Via Appia’s menu features all the Italian classics, and spaguetti alla bolognese is no exception. Today we are going to let you know some fun trivia about this famous sauce.
The traditional recipe, registered in 1982 by the Bolognese delegation of Accademia Italiana della Cucina, confines the ingredients to beef, pancetta, onions, tomato paste, meat broth, white wine and milk or cream.. However, different recipes, even in the Bolognese tradition, make use of chopped pork or pork sausage, white chicken, rabbit, or goose liver may be added along with the beef or veal for special occasions, and today many use both butter and olive oil for cooking the soffritto of small amounts of celery, carrot and onion. Prosciutto, mortadella or porcini fresh mushrooms when in season may be added to the ragù to further enrich the sauce. Milk is frequently used in the early stages of cooking to render the meat flavours more delicate but cream is very rare in the everyday recipe and only a very little would be used. According to Marcella Hazan in “The Classic Italian Cookbook”, the longer Ragù alla Bolognese cooks the better; a 5- or 6-hour simmer is not unusual. The people of Bologna traditionally serve their famous ragù with freshly made tagliatelle (tagliatelle alla bolognese) and their traditionally green lasagne.

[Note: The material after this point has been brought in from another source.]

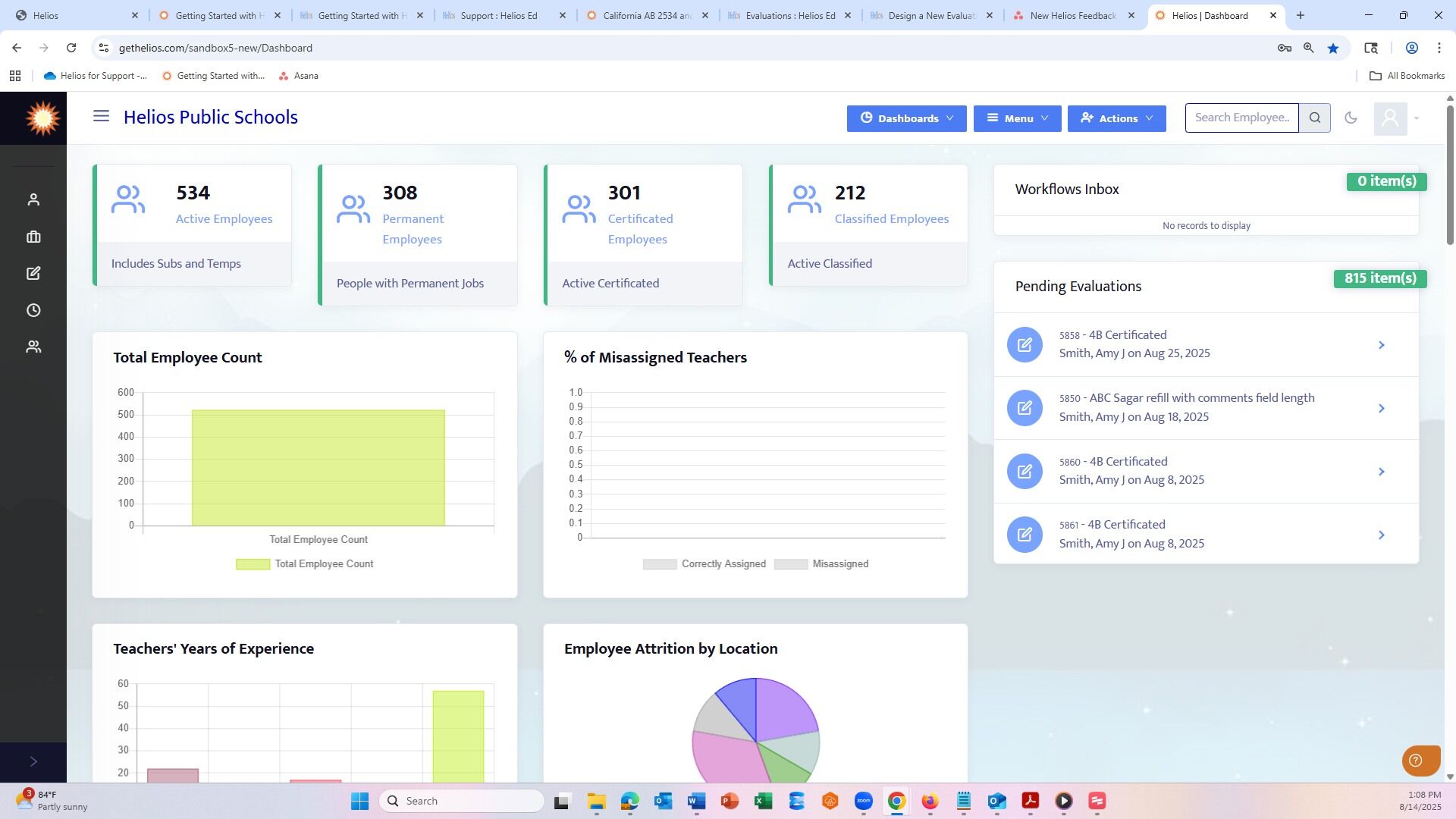Viewport: 1456px width, 819px height.
Task: Click the employee search magnifier button
Action: pyautogui.click(x=1315, y=118)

On Sunday, 17 January 2010, 450 chefs in Italian restaurants in 50 countries cooked bolognese to an authentic recipe in order to promote Tagliatelle al ragù alla bolognese. International newspapers did not always reference the Accademia Italiana della Cucina recipe and usually published stock photographs of Spaghetti alla Bolognese. In Italy, the pasta is stirred into the sauce to gather flavour rather than sat atop of the dish.